Apple Patches macOS Zero-Day Bug Allowing Malware to Take Screenshots

Apple has patched a critical bug in macOS that could be exploited to take screenshots of someone’s computer and capture images of their activity within applications or on video conferences without that person knowing.

A new report from TechCrunch explains that security researchers at Jamf, a security provider for Apple enterprise users, discovered the XCSSET malware exploiting the vulnerability, patched in Big Sur 11.4, to take photos of people’s computer screens without their knowing.

XCSSET used what at the time were two zero-days to infect Mac developers with malware that stole browser cookies and files; injected backdoors into websites; stole information from Skype, Telegram, and other installed apps; took screenshots; and encrypted files and showed a ransom note.

This activity was discovered during analysis of XCSSET that they made “after noting a significant uptick of detected variants observed in the wild,” researchers said.

On Monday, researchers with Jamf said that XCSSET has been exploiting a zero-day that had gone undetected until recently.

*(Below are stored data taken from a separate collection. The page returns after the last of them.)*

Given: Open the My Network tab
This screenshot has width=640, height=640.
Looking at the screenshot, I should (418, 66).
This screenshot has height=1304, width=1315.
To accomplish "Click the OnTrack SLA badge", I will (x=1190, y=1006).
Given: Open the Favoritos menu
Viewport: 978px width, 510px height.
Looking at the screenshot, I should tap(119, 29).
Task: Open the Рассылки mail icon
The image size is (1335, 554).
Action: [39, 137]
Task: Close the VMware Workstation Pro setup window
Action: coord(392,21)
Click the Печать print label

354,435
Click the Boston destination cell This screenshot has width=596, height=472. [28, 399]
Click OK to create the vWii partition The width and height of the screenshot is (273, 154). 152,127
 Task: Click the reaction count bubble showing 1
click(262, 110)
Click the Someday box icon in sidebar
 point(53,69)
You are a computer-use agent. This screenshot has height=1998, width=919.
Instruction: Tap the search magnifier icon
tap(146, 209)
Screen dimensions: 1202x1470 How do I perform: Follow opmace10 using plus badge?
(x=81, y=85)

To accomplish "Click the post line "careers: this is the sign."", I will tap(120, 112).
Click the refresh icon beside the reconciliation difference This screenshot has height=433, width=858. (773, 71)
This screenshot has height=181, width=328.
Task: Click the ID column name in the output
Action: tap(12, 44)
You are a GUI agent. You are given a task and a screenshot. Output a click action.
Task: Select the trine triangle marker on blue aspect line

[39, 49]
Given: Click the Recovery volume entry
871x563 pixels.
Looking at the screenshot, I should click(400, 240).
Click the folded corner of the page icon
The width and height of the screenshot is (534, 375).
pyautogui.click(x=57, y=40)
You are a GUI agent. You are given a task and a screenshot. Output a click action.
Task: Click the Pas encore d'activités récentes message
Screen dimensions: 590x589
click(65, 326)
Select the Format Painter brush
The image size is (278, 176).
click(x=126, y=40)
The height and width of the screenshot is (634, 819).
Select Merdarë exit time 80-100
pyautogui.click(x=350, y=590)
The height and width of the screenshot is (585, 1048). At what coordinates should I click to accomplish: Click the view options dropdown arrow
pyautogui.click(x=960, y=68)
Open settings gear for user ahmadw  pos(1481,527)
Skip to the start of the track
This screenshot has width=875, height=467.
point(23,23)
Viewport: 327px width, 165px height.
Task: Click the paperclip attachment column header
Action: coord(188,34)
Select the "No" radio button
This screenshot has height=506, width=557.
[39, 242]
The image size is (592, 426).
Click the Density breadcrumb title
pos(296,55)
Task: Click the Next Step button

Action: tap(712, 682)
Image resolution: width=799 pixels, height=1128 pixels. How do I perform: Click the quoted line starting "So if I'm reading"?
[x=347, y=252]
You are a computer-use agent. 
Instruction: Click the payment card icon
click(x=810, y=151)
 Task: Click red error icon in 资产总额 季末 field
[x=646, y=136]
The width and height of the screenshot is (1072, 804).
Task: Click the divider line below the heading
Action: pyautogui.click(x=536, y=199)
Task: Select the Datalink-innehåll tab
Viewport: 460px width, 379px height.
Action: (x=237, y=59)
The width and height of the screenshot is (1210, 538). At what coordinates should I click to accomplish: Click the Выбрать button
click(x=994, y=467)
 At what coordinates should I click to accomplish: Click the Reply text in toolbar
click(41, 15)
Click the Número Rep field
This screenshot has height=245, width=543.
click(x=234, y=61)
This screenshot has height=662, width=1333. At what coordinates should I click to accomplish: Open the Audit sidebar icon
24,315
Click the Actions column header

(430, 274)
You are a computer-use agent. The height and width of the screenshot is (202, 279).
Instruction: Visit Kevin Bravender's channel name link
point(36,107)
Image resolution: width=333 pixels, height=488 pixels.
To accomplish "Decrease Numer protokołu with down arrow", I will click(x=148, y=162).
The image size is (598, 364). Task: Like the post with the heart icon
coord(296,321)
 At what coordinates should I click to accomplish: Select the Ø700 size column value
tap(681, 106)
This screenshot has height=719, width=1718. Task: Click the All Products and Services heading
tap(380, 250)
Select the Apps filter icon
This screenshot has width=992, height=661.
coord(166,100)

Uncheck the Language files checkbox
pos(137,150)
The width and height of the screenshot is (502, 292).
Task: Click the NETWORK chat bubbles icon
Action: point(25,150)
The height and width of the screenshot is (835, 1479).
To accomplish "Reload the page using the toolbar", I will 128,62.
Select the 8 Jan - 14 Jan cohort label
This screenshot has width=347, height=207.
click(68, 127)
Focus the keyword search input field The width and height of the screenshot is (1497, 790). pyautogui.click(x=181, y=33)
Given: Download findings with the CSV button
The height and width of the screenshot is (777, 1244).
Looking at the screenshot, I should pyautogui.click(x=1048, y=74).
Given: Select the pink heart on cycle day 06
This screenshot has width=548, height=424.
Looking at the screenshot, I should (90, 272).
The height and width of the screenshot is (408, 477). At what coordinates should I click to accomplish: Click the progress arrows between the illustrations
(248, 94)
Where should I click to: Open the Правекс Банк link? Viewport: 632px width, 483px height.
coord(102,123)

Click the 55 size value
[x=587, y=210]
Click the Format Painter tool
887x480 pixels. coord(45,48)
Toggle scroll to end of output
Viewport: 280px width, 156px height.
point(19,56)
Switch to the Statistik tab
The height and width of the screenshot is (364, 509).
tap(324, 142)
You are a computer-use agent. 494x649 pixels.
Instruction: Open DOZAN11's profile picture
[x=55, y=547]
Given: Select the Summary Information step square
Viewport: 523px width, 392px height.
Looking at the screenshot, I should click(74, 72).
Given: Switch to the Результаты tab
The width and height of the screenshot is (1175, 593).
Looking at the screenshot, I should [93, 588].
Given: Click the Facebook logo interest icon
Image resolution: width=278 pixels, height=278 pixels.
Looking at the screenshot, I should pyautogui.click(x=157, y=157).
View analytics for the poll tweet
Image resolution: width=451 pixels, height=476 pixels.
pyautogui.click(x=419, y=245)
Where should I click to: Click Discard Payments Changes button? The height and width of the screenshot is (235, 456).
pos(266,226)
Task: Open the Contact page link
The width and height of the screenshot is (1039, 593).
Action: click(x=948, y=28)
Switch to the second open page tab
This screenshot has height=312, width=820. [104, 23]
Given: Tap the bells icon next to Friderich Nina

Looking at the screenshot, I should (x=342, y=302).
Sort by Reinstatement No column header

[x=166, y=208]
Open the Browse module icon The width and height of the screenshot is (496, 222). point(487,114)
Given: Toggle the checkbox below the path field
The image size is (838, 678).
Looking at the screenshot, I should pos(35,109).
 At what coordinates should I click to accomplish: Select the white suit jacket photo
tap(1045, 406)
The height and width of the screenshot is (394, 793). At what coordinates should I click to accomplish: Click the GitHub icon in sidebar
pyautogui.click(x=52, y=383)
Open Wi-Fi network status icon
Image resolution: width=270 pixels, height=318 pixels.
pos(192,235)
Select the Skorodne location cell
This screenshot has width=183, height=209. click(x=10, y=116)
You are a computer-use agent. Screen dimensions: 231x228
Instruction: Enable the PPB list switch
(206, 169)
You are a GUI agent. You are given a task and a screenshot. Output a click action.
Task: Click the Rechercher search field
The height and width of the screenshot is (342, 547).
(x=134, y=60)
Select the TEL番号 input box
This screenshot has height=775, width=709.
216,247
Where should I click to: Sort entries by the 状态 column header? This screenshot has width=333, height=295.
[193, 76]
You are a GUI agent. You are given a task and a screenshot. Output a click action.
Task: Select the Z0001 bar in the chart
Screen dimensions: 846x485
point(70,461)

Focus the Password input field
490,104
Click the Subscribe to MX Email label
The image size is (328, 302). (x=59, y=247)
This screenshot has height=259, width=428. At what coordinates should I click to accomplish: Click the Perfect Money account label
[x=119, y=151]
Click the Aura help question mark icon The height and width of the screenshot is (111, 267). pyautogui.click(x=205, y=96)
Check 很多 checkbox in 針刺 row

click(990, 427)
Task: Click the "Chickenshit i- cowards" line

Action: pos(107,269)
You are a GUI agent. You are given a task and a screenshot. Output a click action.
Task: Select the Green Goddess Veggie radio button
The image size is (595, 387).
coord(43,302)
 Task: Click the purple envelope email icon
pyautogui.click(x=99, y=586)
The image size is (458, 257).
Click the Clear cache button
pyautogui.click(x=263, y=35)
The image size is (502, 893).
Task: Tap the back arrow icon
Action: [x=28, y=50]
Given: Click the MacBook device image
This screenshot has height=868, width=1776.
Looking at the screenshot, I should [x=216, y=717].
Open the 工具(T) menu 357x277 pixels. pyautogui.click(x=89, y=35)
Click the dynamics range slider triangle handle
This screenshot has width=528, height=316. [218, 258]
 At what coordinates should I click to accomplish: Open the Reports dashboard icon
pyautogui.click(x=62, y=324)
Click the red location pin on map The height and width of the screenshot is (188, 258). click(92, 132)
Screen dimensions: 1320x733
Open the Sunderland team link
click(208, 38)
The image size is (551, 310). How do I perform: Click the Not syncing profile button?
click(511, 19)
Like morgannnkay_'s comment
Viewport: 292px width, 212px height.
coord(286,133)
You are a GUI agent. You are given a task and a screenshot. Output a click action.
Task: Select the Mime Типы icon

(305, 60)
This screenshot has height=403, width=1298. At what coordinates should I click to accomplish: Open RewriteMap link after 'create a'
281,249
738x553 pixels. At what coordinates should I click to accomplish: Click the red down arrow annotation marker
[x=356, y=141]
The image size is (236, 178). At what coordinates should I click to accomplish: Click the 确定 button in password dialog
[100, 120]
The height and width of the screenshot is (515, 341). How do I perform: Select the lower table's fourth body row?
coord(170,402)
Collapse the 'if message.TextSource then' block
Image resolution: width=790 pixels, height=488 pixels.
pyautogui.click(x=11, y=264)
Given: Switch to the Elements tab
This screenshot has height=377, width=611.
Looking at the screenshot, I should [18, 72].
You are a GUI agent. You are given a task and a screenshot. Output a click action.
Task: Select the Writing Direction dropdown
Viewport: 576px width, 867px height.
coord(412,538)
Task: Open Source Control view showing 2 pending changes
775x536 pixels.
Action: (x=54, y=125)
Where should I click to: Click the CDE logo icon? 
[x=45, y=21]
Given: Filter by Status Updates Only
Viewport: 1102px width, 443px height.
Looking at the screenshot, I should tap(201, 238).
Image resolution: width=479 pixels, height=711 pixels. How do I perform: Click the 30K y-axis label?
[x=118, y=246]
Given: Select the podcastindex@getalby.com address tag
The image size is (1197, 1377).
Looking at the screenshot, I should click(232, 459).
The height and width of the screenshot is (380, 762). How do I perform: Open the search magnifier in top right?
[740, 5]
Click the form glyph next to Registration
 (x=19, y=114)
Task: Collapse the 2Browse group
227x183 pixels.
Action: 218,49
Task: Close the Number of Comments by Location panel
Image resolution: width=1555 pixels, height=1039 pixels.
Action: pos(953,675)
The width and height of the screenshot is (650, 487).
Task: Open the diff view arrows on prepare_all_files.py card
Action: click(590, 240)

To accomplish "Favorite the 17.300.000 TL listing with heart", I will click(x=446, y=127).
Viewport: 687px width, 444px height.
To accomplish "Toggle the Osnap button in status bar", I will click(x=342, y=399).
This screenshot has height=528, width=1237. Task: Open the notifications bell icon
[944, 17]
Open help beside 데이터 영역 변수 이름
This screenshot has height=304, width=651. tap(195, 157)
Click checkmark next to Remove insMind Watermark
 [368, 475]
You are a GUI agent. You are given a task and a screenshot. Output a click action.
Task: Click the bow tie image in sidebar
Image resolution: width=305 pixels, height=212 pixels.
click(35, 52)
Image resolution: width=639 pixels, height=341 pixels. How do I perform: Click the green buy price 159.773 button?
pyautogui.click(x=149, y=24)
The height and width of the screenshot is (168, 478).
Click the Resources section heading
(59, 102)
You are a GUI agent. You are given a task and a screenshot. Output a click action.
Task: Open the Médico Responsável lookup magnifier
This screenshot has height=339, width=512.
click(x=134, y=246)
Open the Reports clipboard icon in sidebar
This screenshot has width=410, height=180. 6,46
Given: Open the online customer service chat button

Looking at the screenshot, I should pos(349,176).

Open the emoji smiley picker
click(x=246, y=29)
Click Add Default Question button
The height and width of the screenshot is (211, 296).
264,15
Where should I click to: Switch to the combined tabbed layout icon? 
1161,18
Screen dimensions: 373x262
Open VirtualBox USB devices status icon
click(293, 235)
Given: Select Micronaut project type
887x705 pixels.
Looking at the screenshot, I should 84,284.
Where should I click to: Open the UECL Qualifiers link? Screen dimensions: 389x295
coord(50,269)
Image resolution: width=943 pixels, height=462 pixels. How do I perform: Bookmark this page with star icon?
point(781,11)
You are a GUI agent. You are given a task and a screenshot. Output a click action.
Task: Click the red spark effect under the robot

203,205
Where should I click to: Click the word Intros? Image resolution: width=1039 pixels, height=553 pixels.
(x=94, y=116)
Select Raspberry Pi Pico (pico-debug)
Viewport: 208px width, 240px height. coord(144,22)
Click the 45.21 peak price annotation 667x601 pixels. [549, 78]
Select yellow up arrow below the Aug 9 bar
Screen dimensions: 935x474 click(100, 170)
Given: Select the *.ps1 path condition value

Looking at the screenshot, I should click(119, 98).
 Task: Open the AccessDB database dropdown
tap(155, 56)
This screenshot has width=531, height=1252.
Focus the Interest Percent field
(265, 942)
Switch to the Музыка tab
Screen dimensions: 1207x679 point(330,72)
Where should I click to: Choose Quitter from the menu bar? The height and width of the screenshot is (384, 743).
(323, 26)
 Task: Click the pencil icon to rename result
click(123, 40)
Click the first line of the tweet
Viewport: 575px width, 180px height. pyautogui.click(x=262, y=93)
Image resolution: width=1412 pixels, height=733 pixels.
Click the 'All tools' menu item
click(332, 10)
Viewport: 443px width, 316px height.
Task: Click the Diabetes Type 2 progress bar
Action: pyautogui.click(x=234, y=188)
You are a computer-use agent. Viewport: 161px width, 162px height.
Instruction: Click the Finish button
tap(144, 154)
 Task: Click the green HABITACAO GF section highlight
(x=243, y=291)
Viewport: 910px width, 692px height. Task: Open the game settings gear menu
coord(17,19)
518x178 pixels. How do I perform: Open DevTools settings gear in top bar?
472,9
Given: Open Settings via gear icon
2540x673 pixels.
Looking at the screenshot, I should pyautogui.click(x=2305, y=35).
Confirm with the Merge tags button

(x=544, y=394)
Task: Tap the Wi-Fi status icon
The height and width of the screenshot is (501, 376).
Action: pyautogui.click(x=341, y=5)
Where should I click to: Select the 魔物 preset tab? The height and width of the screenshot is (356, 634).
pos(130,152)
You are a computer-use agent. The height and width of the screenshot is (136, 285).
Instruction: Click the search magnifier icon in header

The vulnerability resided in the Transparency Consent and Control framework, which requires user permission before an installed app can obtain system permissions to access the hard drive, microphone, camera, and other privacy- and security-sensitive resources.

XCSSET had been exploiting the vulnerability so it could bypass TCC protections and take screenshots without requiring user permission. Apple fixed CVE-2021-30713 on Monday with the release of macOS 11.4.

This is yet another malicious software bug that has slipped through macOS’ reputable security defenses. Apple isn’t happy about this, as the head of software engineering, Craig Federighi, recently stated that the Cupertino giant has a “level of malware on the Mac that we don’t find acceptable.”